What do most parents want the most for their children with Asperger's? Friends. We are social beings and because of that, we desire friendships. Some people are more social, needing to be surrounded by other people constantly, while some of us are much less social, preferring to spend some of our time alone.
Socialization is difficult for kids with Asperger's. Friends are hard to come by. Other kids do not understand the characteristics of Asperger's Syndrome and may think your son is awkward, aloof, or conceited. There are things your son can do to improve his chances for friendships, if he so desires. Here are a few suggestions.
* Social skills classes help kids with Asperger's Syndrome learn ways to interact with their peers. Some schools offer these classes to their special needs students through the speech and language therapy department.
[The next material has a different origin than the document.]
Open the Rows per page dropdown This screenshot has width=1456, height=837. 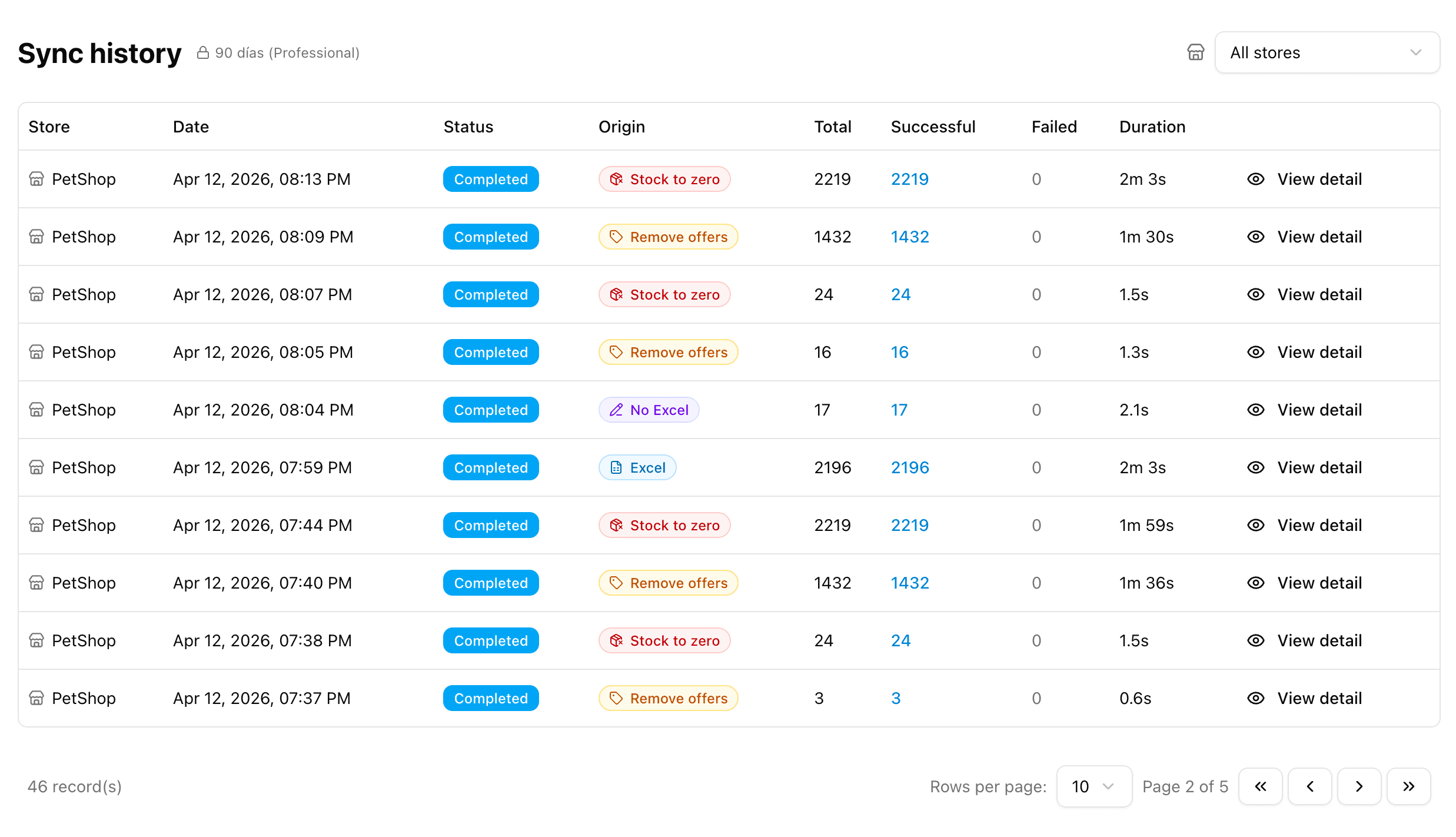pyautogui.click(x=1093, y=786)
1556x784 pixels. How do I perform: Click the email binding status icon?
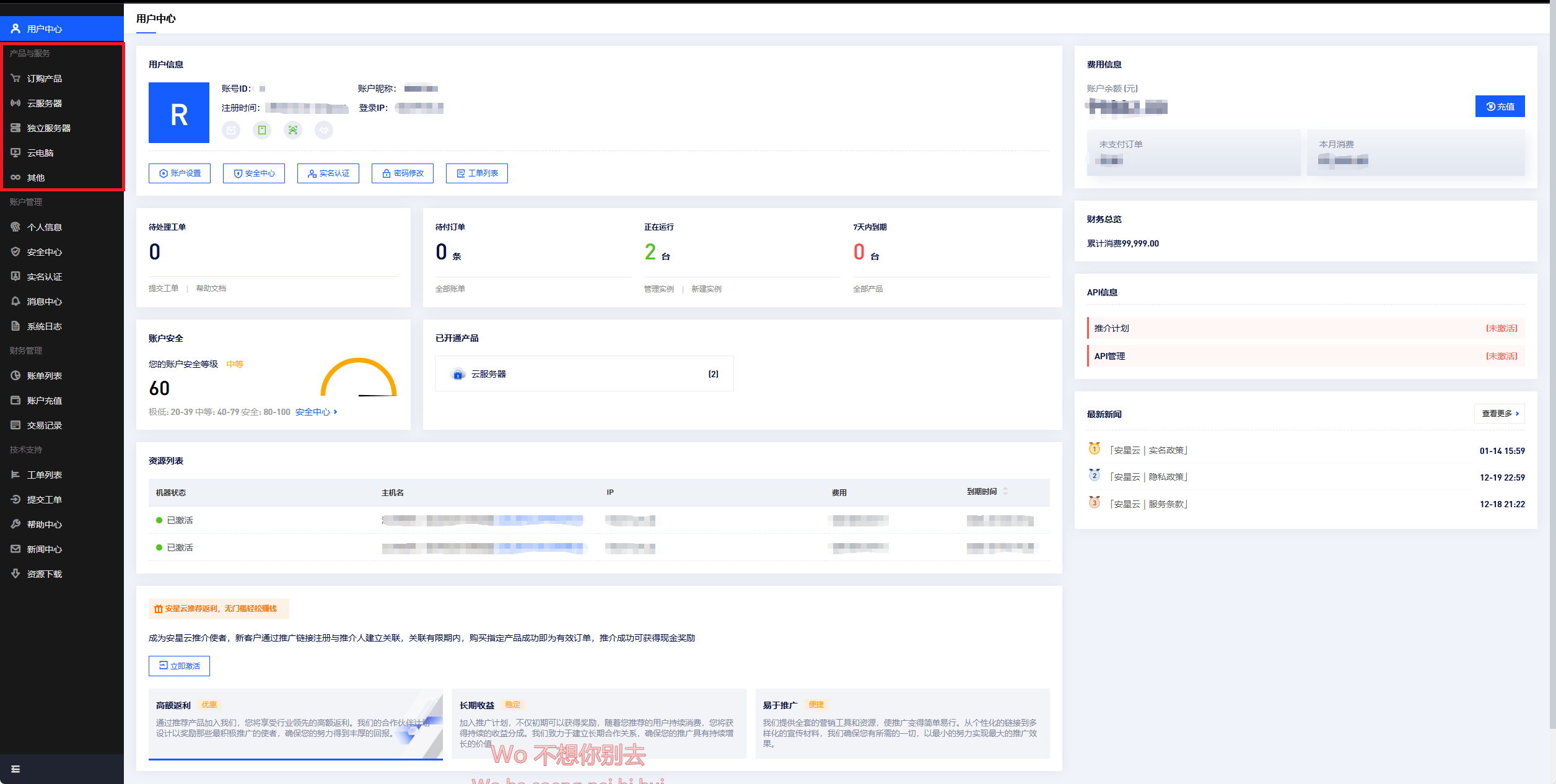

* Peer mentoring picks up where social skills classes leave off. Typically developing peers are matched with students with Asperger's. Friends are made while these peers act as social guides. This can be quite effective at opening dialogue between peers while a protective peer mentor is in control.
* Special interest groups or clubs, both at school and in the community, will give your son opportunities to practice his newly acquired social skills with kids that share his special interest or topic. For example, your son could join a computer club or band at school while enjoying bird watching or local history meetings on the weekends.
* Personal hygiene is sometimes a forgotten concept in kids with Asperger's. Friends may not be so accepting if your son has poor hygiene habits. Create a visual schedule to help him remember the basics to cleanliness.
There is another thought to keep in mind regarding Asperger's. Friends are not the most important thing to some people with Asperger's Syndrome. Some people truly are more comfortable with very few friends and spending most of their time alone. If your son is obviously happy and content, as you say, there may not be an issue here at all. If you notice your son struggling with who he is, or with depression or anxiety, you may want to intervene. For now, make sure he is learning proper social skills and interacting with people appropriately. As long as he is happy and productive, take your cues from him.